**AIM OF THE TASK**
Reproduce exactly, and only, the lines below from the one containing "You are a computer-use agent. 1412x729" through the one containing "Task: Select the bullet".

**DATA RECORDS**
....................

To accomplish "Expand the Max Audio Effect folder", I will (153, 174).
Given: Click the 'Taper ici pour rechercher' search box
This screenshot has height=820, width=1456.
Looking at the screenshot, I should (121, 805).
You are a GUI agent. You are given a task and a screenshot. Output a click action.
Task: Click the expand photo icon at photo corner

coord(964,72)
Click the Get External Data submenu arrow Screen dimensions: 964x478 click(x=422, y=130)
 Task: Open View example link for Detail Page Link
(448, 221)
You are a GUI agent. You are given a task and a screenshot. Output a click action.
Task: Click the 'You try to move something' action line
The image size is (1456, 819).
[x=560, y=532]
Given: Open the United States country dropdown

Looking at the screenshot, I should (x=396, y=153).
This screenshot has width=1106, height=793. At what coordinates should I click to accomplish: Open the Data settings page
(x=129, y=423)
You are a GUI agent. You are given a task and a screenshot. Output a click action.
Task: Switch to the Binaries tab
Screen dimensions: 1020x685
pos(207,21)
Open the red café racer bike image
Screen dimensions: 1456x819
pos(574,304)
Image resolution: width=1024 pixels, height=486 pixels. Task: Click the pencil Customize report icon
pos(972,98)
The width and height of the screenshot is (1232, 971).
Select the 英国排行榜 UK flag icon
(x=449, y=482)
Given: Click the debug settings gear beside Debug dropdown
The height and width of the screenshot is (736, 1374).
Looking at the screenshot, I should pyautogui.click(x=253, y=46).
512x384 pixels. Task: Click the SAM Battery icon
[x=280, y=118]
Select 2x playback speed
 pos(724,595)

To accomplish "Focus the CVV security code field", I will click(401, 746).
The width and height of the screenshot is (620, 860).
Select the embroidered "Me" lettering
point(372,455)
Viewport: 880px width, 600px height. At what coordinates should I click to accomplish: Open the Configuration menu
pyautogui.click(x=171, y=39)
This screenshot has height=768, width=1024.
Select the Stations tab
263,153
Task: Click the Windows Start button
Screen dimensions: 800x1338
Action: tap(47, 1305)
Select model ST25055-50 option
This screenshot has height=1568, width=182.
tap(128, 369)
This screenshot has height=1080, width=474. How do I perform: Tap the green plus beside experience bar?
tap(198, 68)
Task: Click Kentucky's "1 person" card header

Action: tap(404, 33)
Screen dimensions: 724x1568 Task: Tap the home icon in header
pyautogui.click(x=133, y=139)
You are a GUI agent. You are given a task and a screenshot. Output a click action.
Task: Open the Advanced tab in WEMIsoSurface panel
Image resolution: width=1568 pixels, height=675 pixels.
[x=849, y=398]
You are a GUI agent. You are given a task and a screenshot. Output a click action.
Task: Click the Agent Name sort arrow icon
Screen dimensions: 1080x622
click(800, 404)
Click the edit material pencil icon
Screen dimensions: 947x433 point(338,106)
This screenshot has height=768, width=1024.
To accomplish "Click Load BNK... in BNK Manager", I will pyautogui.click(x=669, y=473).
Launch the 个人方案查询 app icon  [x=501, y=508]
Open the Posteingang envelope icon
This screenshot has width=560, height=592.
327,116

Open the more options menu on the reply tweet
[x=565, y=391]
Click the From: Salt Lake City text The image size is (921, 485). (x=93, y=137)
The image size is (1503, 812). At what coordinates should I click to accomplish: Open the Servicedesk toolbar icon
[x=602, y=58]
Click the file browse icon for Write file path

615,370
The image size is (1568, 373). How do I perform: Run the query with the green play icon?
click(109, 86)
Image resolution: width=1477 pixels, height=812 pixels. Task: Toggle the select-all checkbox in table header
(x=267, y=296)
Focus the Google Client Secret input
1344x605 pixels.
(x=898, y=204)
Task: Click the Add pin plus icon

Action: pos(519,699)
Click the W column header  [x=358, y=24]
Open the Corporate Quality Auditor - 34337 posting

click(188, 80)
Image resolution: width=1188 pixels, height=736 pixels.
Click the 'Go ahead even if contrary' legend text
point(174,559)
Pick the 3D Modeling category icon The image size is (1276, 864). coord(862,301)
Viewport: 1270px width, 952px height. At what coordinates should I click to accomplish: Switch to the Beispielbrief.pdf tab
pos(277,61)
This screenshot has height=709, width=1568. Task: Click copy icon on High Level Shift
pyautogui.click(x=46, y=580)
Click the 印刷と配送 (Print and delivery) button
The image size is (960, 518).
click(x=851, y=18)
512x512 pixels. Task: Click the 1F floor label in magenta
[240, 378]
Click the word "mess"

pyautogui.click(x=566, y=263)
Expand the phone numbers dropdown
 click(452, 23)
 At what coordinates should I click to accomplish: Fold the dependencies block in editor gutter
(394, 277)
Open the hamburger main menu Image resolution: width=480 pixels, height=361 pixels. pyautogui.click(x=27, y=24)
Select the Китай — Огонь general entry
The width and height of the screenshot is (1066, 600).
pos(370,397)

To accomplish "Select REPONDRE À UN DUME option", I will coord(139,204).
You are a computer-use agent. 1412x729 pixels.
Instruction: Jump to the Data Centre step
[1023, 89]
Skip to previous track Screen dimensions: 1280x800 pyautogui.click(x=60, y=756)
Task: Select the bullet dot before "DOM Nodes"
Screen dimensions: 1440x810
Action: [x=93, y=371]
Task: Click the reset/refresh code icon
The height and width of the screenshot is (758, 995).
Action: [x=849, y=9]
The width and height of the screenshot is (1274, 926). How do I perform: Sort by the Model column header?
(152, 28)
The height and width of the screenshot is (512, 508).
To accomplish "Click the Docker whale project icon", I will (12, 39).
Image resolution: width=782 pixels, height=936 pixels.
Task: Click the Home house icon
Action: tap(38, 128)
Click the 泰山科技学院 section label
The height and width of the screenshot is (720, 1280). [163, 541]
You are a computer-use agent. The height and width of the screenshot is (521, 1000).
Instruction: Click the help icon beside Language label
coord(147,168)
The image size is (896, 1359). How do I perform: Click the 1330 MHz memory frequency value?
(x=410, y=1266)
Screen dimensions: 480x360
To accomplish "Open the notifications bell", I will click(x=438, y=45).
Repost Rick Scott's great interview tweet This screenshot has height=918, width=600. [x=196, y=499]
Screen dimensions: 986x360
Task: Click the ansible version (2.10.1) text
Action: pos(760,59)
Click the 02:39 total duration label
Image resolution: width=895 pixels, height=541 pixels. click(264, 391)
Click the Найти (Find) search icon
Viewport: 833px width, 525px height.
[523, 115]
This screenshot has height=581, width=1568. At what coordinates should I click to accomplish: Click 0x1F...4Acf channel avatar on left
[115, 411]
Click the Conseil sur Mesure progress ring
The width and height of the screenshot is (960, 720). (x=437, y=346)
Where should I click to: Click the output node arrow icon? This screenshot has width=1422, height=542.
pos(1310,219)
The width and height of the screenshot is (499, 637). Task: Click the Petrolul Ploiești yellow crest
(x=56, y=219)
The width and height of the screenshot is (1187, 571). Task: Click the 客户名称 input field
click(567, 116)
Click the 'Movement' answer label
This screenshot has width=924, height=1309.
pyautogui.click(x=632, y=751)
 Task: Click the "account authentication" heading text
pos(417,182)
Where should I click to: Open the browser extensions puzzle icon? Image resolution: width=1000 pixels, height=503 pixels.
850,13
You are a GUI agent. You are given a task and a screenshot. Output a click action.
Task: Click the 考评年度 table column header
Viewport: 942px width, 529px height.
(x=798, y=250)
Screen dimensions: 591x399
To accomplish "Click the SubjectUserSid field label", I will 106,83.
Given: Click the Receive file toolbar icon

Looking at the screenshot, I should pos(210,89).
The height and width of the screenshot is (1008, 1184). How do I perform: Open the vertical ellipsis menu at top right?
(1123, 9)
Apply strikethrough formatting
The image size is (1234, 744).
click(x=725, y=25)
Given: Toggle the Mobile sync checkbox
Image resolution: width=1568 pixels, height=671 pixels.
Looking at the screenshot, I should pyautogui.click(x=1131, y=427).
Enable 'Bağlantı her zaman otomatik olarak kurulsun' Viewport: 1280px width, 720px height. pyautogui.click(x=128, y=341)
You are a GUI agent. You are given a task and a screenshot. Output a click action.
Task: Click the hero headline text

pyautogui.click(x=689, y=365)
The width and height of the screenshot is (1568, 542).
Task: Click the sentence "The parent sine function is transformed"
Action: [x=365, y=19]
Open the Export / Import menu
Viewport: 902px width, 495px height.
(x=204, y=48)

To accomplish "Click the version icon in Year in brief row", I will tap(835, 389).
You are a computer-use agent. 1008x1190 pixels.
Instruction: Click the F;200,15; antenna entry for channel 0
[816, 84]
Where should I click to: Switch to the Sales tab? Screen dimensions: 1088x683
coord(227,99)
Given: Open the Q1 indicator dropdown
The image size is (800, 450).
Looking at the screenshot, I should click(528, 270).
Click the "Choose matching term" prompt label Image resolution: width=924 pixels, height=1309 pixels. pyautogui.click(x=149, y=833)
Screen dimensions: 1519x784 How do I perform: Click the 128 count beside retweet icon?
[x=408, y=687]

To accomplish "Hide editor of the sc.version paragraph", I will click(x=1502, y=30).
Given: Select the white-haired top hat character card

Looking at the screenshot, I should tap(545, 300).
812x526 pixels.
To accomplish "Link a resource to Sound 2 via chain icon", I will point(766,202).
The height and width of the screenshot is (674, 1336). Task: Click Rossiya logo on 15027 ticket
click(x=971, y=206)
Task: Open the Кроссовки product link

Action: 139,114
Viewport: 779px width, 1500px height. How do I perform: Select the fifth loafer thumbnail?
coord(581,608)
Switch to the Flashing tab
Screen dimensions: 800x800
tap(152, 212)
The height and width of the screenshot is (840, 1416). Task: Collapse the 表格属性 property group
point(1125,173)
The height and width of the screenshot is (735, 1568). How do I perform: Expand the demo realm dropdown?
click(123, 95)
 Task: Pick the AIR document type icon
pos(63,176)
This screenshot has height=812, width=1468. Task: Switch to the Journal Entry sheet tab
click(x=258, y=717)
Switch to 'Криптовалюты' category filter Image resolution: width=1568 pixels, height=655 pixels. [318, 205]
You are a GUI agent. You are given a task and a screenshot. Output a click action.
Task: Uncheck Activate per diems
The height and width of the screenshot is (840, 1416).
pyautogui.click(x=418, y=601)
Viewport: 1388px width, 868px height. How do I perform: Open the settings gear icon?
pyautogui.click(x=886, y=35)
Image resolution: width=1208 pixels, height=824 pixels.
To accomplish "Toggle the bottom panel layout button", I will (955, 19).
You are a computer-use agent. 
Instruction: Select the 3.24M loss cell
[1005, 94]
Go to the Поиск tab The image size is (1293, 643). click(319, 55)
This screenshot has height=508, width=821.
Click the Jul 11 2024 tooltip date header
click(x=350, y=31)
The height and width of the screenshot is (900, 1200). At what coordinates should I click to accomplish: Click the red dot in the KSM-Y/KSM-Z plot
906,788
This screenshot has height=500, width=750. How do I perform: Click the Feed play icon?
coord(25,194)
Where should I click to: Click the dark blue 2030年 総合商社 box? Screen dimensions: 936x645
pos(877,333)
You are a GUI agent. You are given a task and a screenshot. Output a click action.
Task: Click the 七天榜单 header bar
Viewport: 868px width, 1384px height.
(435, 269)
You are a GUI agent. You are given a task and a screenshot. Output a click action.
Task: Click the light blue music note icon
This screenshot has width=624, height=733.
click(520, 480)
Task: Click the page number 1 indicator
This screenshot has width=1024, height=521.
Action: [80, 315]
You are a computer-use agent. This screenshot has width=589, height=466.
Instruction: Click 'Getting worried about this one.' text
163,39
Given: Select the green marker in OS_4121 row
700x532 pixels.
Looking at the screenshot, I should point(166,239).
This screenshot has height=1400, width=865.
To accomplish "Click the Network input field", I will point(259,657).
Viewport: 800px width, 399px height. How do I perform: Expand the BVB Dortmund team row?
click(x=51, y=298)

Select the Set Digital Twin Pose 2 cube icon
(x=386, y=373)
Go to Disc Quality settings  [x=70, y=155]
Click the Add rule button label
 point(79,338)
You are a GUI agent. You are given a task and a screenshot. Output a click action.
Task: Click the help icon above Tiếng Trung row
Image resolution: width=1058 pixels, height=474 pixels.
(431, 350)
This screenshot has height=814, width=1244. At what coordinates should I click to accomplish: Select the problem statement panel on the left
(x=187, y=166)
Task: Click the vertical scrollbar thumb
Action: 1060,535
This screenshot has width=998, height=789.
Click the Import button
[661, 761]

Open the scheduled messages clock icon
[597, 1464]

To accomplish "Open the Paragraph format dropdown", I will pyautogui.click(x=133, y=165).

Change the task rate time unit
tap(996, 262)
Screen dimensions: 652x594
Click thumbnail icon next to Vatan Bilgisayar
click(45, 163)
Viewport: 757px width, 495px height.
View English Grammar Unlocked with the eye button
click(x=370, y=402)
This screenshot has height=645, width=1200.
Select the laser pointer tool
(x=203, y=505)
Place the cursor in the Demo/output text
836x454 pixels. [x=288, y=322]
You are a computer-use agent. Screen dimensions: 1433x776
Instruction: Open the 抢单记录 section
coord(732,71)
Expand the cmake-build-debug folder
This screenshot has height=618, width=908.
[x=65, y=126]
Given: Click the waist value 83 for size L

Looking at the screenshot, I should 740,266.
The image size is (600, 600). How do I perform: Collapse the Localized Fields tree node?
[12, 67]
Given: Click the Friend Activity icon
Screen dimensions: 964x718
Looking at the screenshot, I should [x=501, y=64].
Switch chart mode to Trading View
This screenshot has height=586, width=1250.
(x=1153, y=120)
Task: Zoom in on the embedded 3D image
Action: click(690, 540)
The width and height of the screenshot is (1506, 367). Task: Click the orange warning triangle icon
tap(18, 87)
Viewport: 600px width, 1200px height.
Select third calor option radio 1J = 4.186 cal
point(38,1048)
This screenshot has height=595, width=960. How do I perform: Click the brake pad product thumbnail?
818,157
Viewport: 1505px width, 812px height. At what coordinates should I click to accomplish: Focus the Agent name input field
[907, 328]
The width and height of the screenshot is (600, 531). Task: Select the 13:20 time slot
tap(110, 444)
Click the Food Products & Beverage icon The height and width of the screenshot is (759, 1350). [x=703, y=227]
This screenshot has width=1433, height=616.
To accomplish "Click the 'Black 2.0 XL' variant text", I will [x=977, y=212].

....................

**TASK RESULT**
You are a computer-use agent. 1412x729 pixels.
Instruction: Jump to the Data Centre step
[1023, 89]
Skip to previous track Screen dimensions: 1280x800 pyautogui.click(x=60, y=756)
Task: Select the bullet dot before "DOM Nodes"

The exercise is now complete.